Удивляло и то, что предводительствует русскими войсками на опаснейшем из направлений неизвестный доселе генерал с нерусской, диковинной фамилией — Барклай де Толли.
Вскоре мало-помалу стали известны и детали операции. Выходило, что один из корпусов под руководством генерала Шувалова совершал поход вокруг Ботнического залива с выходом на шведский берег. Другой, руководимый генералом Багратионом, шел по льду через Аландские острова на Стокгольм. Корпусу же Барклая предстояло пройти через пролив Кваркен с выходом на берег в районе от Вазы до Умео, дабы пресечь ретираду неприятеля.
Расчет был на внезапность, с твердой уверенностью в том, что затею сию шведские генералы сочтут за нелепость.

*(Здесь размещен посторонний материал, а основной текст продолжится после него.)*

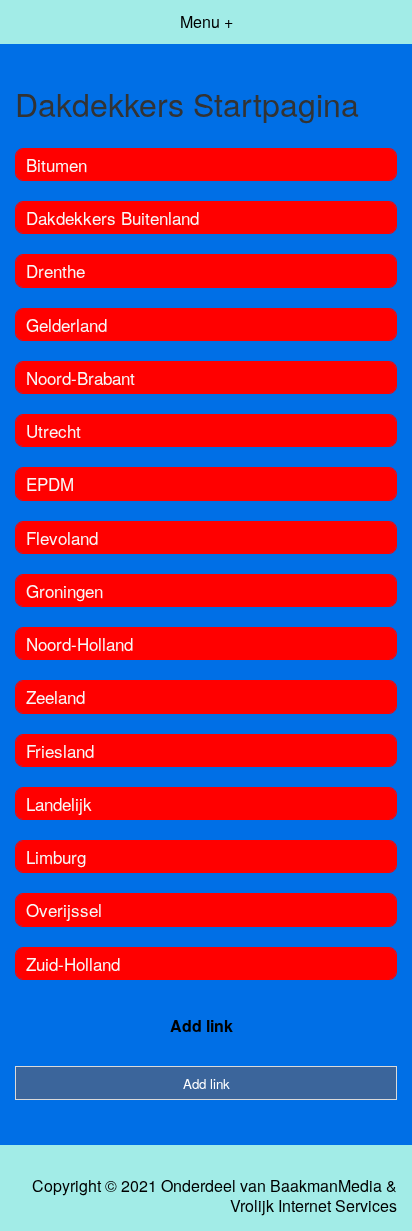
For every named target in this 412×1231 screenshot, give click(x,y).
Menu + (206, 21)
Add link (201, 1025)
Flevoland (62, 537)
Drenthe (55, 270)
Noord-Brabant (80, 377)
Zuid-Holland (73, 963)
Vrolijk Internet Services (313, 1206)
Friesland (60, 750)
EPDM (50, 483)
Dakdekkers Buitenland (112, 217)
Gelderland (66, 324)
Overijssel (64, 909)
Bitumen (56, 164)
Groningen (64, 590)
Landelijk (59, 803)
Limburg (56, 856)
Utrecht (53, 430)
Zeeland (55, 696)
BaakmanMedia (326, 1186)
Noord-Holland (79, 643)
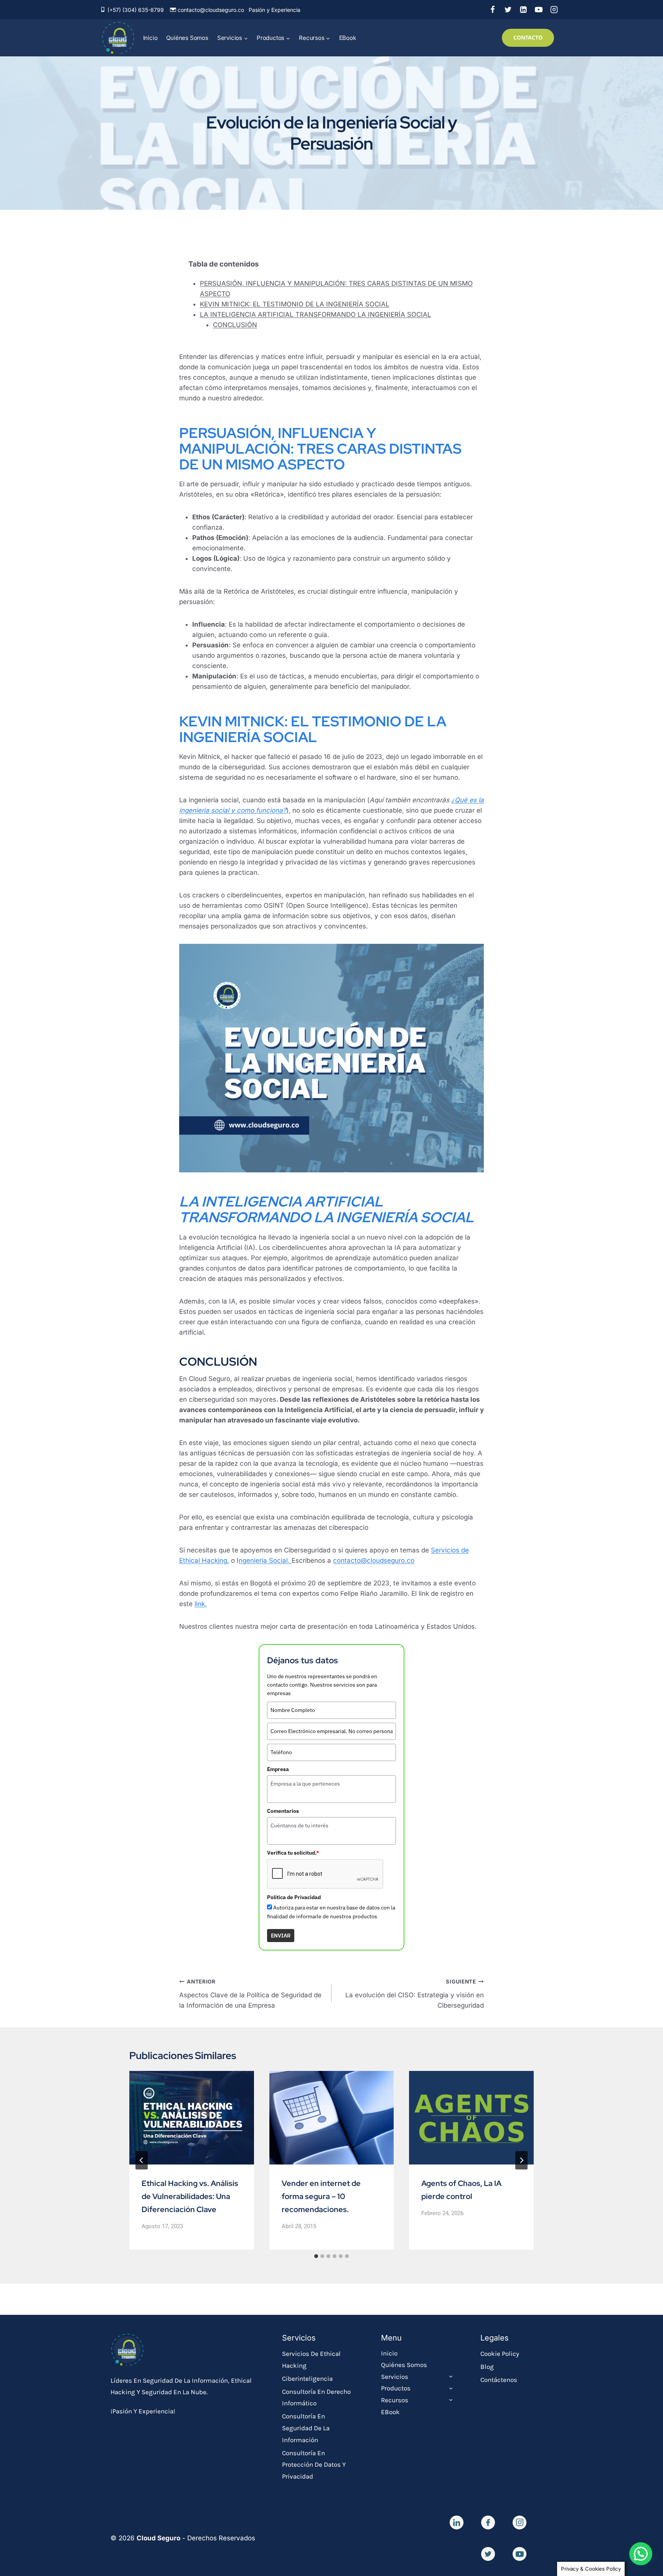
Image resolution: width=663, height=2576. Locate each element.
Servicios (394, 2376)
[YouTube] (538, 9)
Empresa (278, 1769)
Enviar (280, 1935)
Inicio (150, 37)
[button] (640, 2553)
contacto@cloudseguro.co (211, 10)
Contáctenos (498, 2379)
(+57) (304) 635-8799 (135, 10)
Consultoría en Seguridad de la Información (306, 2427)
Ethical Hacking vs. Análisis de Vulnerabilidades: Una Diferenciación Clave (190, 2196)
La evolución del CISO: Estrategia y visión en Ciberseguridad (414, 1994)
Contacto (528, 37)
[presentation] (191, 2117)
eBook (347, 37)
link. (201, 1604)
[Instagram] (554, 9)
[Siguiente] (521, 2160)
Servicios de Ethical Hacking (311, 2359)
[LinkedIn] (523, 9)
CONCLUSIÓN (235, 325)
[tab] (316, 2256)
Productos (396, 2388)
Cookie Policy (499, 2353)
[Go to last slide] (141, 2160)
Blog (487, 2366)
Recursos (394, 2400)
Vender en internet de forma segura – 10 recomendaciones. (321, 2196)
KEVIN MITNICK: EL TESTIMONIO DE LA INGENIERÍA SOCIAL (294, 304)
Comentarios (283, 1810)
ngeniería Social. (265, 1560)
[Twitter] (508, 9)
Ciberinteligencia (307, 2378)
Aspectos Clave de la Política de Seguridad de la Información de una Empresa (250, 1994)
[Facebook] (492, 9)
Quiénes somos (187, 37)
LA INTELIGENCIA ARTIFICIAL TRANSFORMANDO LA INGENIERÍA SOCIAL (315, 314)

Впрочем, и многие из русских военачальников были солидарны с недругом. Так, двое из троих командующих группировками (Барклай де Толли и Шувалов) критиковали операцию при ее обсуждении. Сам главнокомандующий русскими войсками в Финляндии генерал Кнорринг был против такой авантюры. Лишь Петр Иванович Багратион коротко, по-солдатски отрапортовал: «Прикажете идти — пойду».
Но прибытие на театр войны военного министра генерала от артиллерии Аракчеева с наистрожайшим повелением монарха «к незамедлительным действиям» сняло на сей счет все сомнения.
Думается, однако, что и сам военный министр был не в полной уверенности, удастся ли рискованное дело. Поэтому, напутствуя Барклая перед началом похода, он говорил, бравируя: «Желал бы я быть не министром, а на вашем месте, ибо министров много, а переход через Кваркен Провидение предоставляет только вам одному». (Вещая так, Аракчеев, сам того не подозревая, оказался «ясновидящим». Пожелание его не быть военным министром вскоре сбылось. Должность эта была занята Барклаем де Толли.)
Как бы там ни было, а 16 марта, [2] Все даты даны по новому стилю. Исключение составляют подлинники приводимых документов.
тайно собрав на безлюдных островах Вольтрунте и Биерке отряд численностью в пять тысяч человек (при восьми орудиях), Барклай повел вверенное ему войско «в открытое море».
Вот как описано это событие одним из очевидцев: «Свирепствующая в эту зиму жестокая буря, сокрушив толстый лед на Кваркене, разметала его на всем пространстве огромными обломками, которые подобно диким утесам возвышались в разных направлениях, то пересекая путь, то простирались вдоль оного.
Вдали гряды льдин представляли необыкновенное зрелище. Казалось, будто волны морские замерзли мгновенно, в минуту сильной зыби. Трудности похода увеличивались на каждом шагу. Надлежало то карабкаться по льдинам, то сворачивать на сторону, то выбираться из глубокого снега, покрытого облоем. Пот лился с чела воинов от излишнего напряжения сил, и в то же время пронзительный и жгучий северный ветер стеснял дыхание, мертвил тело и душу, возбуждал опасение, чтобы, превратившись в ураган, не взорвал ледяные твердыни… Кругом представлялись ужасные следы разрушения, и, сии, так сказать, „развалины моря“ напоминали о возможностях нового переворота».
Действительно, трудности были неимоверные. Трое суток шел отряд, выбиваясь из сил. Лошади скользили и падали. Короткие привалы проводили на бивуаках без огня и костров. Шли без проводников днем и ночью, ориентируясь лишь на компас. «Понесенные в сем походе трудности, — доносил Барклай, — единственно русскому преодолеть можно».
И тем не менее утром 20 марта войско Барклая внезапно вышло к шведскому берегу. Застигнутые врасплох, не в силах сдержать дерзкий натиск русских воинов, шведы поспешно отступили. Обратившись к солдатам с призывом «…не запятнать приобретенной славы, оставить в чужом крае память, которую бы чтило потомство», Барклай преследовал супостата. Когда авангард его вышел к Умео, прибыл парламентер с пожеланиями «о мире», на что Барклай с достоинством отвечал: «Войско русское не может быть удержано в своих успехах ни какими предлогами, ни препятствиями. Но! Ежели шведы желают получить пощаду, то сам генерал их должен, не медля, явиться ко мне».
Скорый «на приглашение» генерал Кронштет убедительно просил Барклая о прекращении огня, уверял в миролюбии Швеции, в том, что король Густав IV лишен престола и в управление государством вступил герцог Зюдермаландский. Сведения об успехах корпусов Шувалова и Багратиона, как и многие печатные манифесты, убедили Барклая в этом.
24 марта русские войска торжественным маршем вступили в Умео, на стенах коего реяли белые флаги побежденных. По заключенному перемирию Умео и прилегающие к нему земли были «уступлены русскому оружию».